Dans un scénario alternatif, les grandes puissances recherchent de nouvelles alliances pour renforcer leur position. L’Europe et la Chine, toutes deux touchées par les mesures américaines, tentent de forger un partenariat stratégique. Elles concluent un pacte technologique afin de réduire leur dépendance vis-à-vis des logiciels et des puces américains. Dans le même temps, la Russie tente de tirer profit de son rôle de fournisseur d’énergie en concluant des accords avec la Chine et l’Europe, ce qui accentue la pression sur l’Occident. Cette réorientation conduit à un ordre mondial multipolaire, dans lequel les blocs économiques se font concurrence dans les domaines de la technologie, de l’énergie et des matières premières. La mondialisation cède la place à la régionalisation : la production est rapatriée, les chaînes d’approvisionnement sont raccourcies et les entreprises investissent dans des pays « amis » afin de répartir les risques.

Escalade et fragmentation

Plusieurs scénarios sont envisageables pour l’avenir : dans le pire des cas, la guerre commerciale s’intensifie à un niveau sans précédent. Les États-Unis augmentent les droits de douane sur les produits chinois, tandis que la Chine réagit par des mesures similaires. L’Europe, qui tentait initialement de rester en retrait, est contrainte de prendre parti en raison des sanctions américaines et des restrictions chinoises à l’exportation. La Russie, déjà soumise depuis longtemps à des sanctions occidentales, se rallie à la Chine et limite ses exportations d’énergie et de matières premières stratégiques vers l’Europe et les États-Unis. Les conséquences sont considérables : les flux commerciaux mondiaux se contractent, les chaînes de production s’effondrent et les prix des biens de consommation explosent. La dépendance vis-à-vis de la Chine pour les métaux rares et de la Russie pour l’énergie devient douloureusement évidente. Les entreprises technologiques occidentales sont en difficulté en raison du manque de composants essentiels, tandis que les constructeurs automobiles européens doivent réduire leur production en raison d’une pénurie de matières premières. L’économie mondiale glisse vers la récession, avec pour conséquence une baisse du PIB mondial et une augmentation du chômage.

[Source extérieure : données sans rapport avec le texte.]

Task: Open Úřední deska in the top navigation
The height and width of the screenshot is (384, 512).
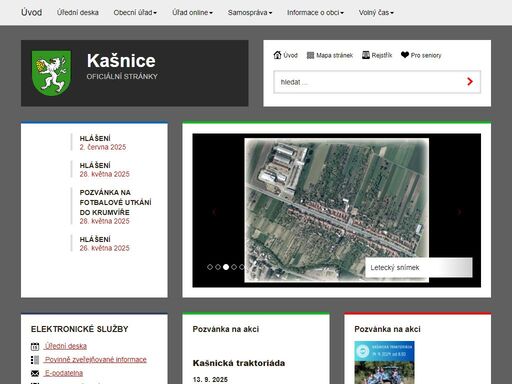Action: (x=78, y=13)
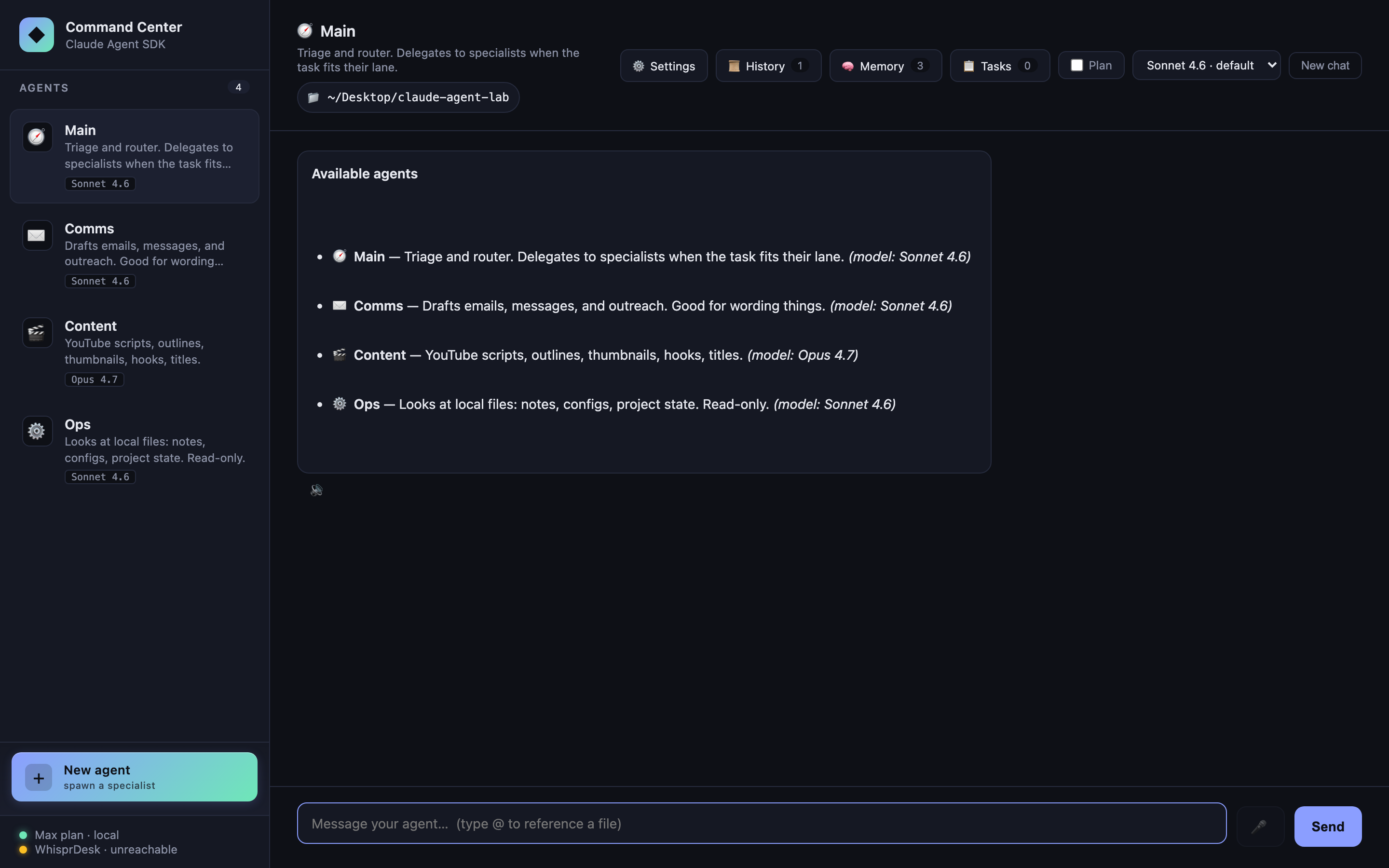This screenshot has width=1389, height=868.
Task: Click the folder icon beside the workspace path
Action: (x=313, y=97)
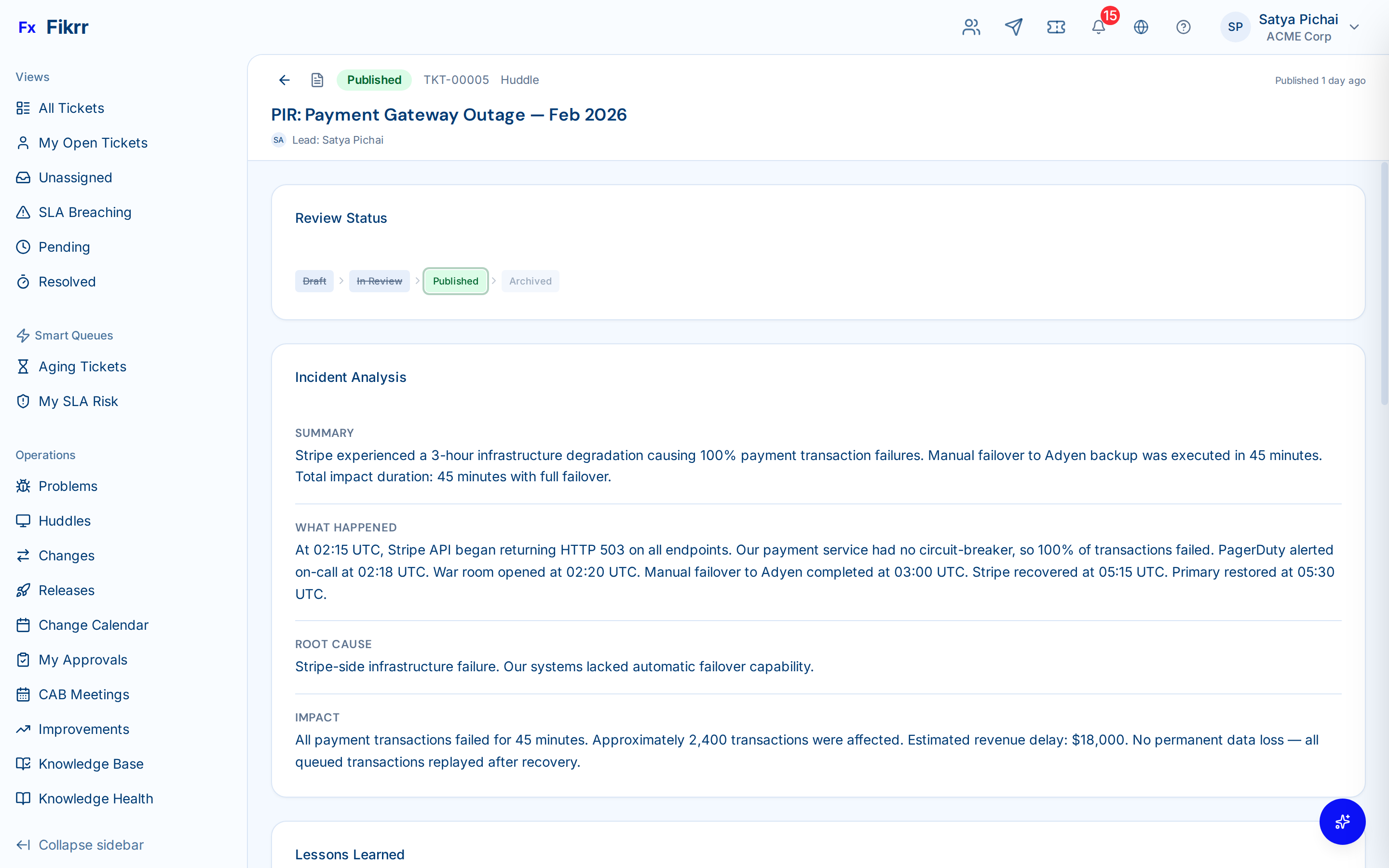Screen dimensions: 1389x868
Task: Open the help question-mark icon
Action: pyautogui.click(x=1184, y=27)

Négociations et accords temporaires

Une escalade totale n’est toutefois pas inévitable. Dans un troisième scénario, les parties optent pour des négociations et des accords temporaires. La Chine et l’UE tentent de parvenir à un accord partiel sur le commerce des matières premières et des technologies critiques par la voie diplomatique. Les États-Unis offrent à leurs alliés, dont l’Europe, une exemption temporaire des droits de douane les plus sévères en échange de concessions dans les domaines de l’agriculture, de la technologie ou de la défense. Car c’est surtout sur le plan économique que l’orgueil risque de conduire à l’humilité pour un pays qui a depuis longtemps perdu son statut de premier producteur mondial de biens et de services. Non seulement la position de négociation de Trump en matière de droits de douane est plus faible qu’il ne le pense, mais le reste du monde contrôle également
85 % de l’économie mondiale.

Cette approche pragmatique dépend principalement de deux événements marquants. Le premier est Noël : les droits d’importation touchent directement les fabricants de jouets. Environ 80 % des jouets vendus aux États-Unis sont « Made in China ». Selon UBS, les ventes de jouets aux États-Unis représentent environ 30 milliards de dollars par an. Lorsque Trump a annoncé début mai que les enfants américains devraient se contenter de moins de jouets à Noël, cela a fait écho à la phrase de Marie-Antoinette : « Qu’ils mangent de la brioche ». Une autre échéance importante est encore plus lointaine : en novembre 2026 auront lieu les élections de mi-mandat, et l’on craint que les républicains ne perdent leur majorité actuelle à cause de la politique économique (désastreuse) de Trump. Des exemples historiques datant de 1932 et 1982 montrent que les guerres commerciales et l’inflation des prix peuvent nuire aux partis politiques lors des élections. Si Trump cède et agit de manière pragmatique, cela pourrait éviter un effondrement total du système commercial. Mais tout cela ne résout pas les tensions sous-jacentes. L’incertitude reste grande, les entreprises continuent d’investir dans des alternatives aux matières premières chinoises et russes, et l’appel à l’autonomie stratégique se fait de plus en plus fort à Bruxelles.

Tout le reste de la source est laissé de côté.